Goal of the exercise |
Identify every line in the records below that contains the word "Fassa", and copy each of those lines.

______

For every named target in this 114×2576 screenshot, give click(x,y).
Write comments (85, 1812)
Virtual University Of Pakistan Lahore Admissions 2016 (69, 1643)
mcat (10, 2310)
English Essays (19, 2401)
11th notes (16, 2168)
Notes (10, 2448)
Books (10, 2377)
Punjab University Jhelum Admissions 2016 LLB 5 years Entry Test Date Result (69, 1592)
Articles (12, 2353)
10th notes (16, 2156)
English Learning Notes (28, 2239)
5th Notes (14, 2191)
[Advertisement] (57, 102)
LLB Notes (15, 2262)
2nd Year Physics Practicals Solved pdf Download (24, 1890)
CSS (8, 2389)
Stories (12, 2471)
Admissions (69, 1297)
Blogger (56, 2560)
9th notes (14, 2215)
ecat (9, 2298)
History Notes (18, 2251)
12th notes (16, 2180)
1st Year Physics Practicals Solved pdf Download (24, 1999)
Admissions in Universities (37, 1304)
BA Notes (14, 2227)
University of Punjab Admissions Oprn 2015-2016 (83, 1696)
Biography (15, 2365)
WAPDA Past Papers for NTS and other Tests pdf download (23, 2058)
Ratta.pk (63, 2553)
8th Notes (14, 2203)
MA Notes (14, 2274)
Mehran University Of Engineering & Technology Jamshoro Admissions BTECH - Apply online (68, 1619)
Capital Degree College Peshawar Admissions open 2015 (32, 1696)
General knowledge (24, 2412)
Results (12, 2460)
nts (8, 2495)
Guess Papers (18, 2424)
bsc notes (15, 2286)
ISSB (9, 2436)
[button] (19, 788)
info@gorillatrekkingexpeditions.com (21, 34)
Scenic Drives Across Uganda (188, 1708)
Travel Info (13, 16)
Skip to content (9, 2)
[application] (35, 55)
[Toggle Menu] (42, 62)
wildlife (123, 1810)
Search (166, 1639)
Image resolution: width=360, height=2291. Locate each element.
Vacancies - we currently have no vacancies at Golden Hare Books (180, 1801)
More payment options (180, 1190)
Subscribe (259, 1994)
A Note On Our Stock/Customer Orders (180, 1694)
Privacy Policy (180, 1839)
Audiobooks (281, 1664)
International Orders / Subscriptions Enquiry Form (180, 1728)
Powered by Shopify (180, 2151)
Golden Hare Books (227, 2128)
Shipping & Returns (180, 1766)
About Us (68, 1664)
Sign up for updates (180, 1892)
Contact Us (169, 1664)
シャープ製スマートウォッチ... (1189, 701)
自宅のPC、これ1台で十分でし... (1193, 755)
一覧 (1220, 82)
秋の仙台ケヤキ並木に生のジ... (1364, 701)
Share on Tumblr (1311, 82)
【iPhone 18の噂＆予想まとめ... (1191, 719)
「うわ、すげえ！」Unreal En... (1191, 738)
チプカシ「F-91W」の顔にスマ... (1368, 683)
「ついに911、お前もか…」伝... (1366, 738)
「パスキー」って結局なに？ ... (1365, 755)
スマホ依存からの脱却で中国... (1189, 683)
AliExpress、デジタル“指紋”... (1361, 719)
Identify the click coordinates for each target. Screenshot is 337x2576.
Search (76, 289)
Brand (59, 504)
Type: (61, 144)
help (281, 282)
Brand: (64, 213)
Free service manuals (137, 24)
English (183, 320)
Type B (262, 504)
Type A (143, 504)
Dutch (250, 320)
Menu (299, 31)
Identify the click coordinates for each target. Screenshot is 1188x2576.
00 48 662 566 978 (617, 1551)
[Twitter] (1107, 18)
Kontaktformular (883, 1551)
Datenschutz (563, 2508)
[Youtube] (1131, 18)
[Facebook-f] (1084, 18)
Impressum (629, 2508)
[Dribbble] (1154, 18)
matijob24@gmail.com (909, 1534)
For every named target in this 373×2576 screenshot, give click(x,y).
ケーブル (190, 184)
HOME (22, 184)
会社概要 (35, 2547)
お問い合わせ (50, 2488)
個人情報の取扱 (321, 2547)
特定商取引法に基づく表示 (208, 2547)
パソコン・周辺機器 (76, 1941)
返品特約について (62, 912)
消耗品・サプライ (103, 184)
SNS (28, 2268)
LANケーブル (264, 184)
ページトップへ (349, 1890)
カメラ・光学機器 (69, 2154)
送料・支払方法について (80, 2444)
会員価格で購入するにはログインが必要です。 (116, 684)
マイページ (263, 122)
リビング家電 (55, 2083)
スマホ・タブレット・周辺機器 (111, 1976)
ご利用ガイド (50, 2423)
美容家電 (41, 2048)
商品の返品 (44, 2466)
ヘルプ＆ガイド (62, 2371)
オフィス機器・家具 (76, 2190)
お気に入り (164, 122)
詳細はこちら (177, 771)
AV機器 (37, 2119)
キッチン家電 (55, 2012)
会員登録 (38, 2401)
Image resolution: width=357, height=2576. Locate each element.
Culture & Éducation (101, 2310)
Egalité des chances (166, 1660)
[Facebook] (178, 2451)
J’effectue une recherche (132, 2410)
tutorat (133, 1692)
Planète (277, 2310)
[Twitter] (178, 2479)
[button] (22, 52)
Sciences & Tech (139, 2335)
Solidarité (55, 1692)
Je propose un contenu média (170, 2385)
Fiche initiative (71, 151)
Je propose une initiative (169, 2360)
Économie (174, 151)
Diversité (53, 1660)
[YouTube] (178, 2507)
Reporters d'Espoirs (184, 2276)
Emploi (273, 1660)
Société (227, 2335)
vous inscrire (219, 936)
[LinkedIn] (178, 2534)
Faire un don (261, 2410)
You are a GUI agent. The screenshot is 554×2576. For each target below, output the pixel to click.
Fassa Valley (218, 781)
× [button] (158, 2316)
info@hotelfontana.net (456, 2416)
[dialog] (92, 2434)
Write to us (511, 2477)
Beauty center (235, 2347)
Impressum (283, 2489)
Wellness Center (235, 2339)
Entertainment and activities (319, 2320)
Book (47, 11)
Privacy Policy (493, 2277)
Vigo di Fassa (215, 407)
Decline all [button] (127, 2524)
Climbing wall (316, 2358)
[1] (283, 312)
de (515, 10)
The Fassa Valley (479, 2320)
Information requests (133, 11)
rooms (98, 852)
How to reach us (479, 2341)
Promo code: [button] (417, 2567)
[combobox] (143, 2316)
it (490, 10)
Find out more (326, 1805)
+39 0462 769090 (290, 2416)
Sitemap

______

Exercise answer |
Fassa Valley (218, 781)
Vigo di Fassa (215, 407)
The Fassa Valley (479, 2320)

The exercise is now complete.